Mr. President, I rise today to introduce legislation that will correct an inequality in the Department of Justice’s Public Safety Officers Benefits (PSOB) Program by extending benefits to non-profit EMS providers who die or are disabled in the line of duty. I am pleased to be joined in this effort by Senator Sanders. 

Vermonters were deeply saddened earlier this week when we received word that veteran EMT specialist Dale Long died in a tragic, on-duty accident in Bennington.  Dale Long had a superb 25-year career as a Vermont EMT, and I extend our deepest condolences to his family, to the Bennington Rescue Squad, and to the entire Vermont EMT community.
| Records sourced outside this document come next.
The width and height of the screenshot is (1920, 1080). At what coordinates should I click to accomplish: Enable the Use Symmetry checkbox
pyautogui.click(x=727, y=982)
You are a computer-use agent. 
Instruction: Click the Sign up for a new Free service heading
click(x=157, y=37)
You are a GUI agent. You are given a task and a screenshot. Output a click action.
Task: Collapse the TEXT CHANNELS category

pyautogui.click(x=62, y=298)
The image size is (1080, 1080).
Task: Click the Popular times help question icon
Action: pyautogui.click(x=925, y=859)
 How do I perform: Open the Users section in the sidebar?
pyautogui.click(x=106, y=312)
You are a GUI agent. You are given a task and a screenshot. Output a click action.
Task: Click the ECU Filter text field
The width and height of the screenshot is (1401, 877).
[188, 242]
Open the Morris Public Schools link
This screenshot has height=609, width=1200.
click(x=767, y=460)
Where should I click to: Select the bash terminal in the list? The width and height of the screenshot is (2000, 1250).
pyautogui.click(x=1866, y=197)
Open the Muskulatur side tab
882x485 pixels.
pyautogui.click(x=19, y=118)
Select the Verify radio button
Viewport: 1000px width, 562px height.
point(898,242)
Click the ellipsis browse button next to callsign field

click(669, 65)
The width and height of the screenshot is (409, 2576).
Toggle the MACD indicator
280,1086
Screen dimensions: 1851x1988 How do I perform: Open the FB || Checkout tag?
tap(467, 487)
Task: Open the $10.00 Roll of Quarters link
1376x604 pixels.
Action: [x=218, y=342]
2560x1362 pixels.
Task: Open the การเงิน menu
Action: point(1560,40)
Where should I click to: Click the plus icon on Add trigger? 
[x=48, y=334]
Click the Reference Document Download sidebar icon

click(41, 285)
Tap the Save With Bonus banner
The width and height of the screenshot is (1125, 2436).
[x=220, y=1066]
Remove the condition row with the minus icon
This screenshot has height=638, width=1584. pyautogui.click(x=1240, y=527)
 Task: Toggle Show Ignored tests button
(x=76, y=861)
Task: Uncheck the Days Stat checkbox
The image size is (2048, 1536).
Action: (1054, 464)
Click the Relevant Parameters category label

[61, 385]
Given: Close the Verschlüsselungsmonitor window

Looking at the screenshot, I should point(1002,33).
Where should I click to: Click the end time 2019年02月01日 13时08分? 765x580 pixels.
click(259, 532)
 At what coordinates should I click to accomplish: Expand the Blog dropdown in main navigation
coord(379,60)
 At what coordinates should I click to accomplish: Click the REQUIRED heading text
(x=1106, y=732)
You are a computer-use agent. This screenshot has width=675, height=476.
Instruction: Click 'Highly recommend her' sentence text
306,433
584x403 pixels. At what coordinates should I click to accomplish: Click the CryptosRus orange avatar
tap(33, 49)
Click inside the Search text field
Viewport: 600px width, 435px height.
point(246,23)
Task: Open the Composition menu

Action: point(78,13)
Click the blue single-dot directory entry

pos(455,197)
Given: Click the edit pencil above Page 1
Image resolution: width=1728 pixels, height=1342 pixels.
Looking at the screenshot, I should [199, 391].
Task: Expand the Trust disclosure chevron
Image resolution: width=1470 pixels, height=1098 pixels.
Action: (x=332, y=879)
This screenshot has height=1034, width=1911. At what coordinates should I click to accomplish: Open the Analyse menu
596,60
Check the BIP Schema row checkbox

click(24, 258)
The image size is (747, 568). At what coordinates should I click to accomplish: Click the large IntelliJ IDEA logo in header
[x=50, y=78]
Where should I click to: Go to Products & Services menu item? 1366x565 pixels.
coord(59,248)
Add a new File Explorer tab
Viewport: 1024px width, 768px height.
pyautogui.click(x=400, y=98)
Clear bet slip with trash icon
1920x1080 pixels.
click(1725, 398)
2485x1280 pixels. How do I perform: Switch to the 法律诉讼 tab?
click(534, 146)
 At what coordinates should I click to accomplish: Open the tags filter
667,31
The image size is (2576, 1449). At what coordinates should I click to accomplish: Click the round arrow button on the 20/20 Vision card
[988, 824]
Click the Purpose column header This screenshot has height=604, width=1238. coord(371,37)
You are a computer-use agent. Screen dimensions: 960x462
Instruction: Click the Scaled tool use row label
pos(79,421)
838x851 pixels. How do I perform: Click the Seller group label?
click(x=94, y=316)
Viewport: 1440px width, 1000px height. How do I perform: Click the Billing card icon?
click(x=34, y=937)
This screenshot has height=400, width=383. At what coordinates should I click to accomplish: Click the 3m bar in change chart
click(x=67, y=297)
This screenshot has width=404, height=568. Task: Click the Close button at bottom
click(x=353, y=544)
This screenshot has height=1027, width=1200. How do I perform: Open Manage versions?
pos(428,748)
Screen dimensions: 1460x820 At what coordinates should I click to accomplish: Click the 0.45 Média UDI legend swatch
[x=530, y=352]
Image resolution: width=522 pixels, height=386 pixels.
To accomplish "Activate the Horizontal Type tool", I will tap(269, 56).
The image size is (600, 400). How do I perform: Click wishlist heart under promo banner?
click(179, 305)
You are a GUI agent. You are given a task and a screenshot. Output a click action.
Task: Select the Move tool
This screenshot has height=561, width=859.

First responders nationwide literally put their lives at risk every day for the people of their communities. They represent the best of our nation’s dedicated service to others, and Dale Long was a solid example of that tradition.  He was Bennington Rescue Squad’s 2008 EMT of the Year, and a 2009 recipient of the American Ambulance Association’s Star of Life Award.  I had the pleasure of meeting Dale just last month when he visited my office during the Star of Life festivities.

This tragedy highlights a major shortcoming in the current PSOB program, which Congress established over 30 years ago to provide assistance to police, fire and medics who lose their lives or are disabled in the line of duty. The benefit, though, only applies to public safety officers employed by a federal, state, and local government entity. With many communities around the United States choosing to have their emergency medical services provided by non-profit agencies, medics working for non-profit services unfortunately are not eligible for benefits under the PSOB program.

Non-profit public safety officers provide identical services to governmental officers and do so daily in the same dangerous environments. With a renewed appreciation for the important community service of first responders since the national tragedy of September 11, 2001, more people are answering the call to serve their communities. At the same time, more rescue workers are falling through the cracks of the PSOB program. 

The Dale Long Emergency Medical Service Provider Protection Act would correct this inequality by extending the PSOB program to cover non-profit EMS officers who provide emergency medical and ground or air ambulance service. These emergency professionals protect and promote the public good of the communities they serve, and we should not unfairly penalize them and their families simply because they work or volunteer for a non-profit organization. 

I ask unanimous consent that a copy of the bill be printed in the Record, and I yield the floor.